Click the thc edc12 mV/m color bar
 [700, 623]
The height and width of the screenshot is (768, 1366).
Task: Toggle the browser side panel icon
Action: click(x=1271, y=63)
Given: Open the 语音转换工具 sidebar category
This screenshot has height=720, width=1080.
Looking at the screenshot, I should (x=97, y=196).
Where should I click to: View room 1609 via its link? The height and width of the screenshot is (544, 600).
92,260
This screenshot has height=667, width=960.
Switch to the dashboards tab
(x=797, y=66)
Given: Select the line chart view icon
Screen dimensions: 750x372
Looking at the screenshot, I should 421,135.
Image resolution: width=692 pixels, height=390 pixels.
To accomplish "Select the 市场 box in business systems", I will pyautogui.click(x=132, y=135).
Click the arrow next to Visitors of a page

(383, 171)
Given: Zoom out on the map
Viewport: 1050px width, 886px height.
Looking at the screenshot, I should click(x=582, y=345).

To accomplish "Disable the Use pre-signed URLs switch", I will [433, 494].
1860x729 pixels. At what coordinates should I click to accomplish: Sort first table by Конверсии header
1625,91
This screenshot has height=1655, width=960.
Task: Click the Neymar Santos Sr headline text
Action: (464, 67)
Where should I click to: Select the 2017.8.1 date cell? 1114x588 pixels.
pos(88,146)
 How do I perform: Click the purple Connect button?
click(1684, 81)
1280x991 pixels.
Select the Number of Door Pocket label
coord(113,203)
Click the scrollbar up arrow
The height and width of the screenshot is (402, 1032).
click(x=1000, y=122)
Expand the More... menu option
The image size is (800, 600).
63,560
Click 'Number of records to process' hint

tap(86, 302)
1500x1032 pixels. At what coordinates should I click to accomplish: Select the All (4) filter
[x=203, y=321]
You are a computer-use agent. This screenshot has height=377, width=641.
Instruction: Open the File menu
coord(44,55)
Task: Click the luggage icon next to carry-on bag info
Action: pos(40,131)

────────

* _What is required_
Write down, word for word, the lines above from the one containing "Given: Select the line chart view icon" through the one containing "You are a computer-use", both ends included.

* _Answer for the task_
Given: Select the line chart view icon
Screen dimensions: 750x372
Looking at the screenshot, I should 421,135.
Image resolution: width=692 pixels, height=390 pixels.
To accomplish "Select the 市场 box in business systems", I will pyautogui.click(x=132, y=135).
Click the arrow next to Visitors of a page

(383, 171)
Given: Zoom out on the map
Viewport: 1050px width, 886px height.
Looking at the screenshot, I should click(x=582, y=345).

To accomplish "Disable the Use pre-signed URLs switch", I will [433, 494].
1860x729 pixels. At what coordinates should I click to accomplish: Sort first table by Конверсии header
1625,91
This screenshot has height=1655, width=960.
Task: Click the Neymar Santos Sr headline text
Action: (464, 67)
Where should I click to: Select the 2017.8.1 date cell? 1114x588 pixels.
pos(88,146)
 How do I perform: Click the purple Connect button?
click(1684, 81)
1280x991 pixels.
Select the Number of Door Pocket label
coord(113,203)
Click the scrollbar up arrow
The height and width of the screenshot is (402, 1032).
click(x=1000, y=122)
Expand the More... menu option
The image size is (800, 600).
63,560
Click 'Number of records to process' hint

tap(86, 302)
1500x1032 pixels. At what coordinates should I click to accomplish: Select the All (4) filter
[x=203, y=321]
You are a computer-use agent. This screenshot has height=377, width=641.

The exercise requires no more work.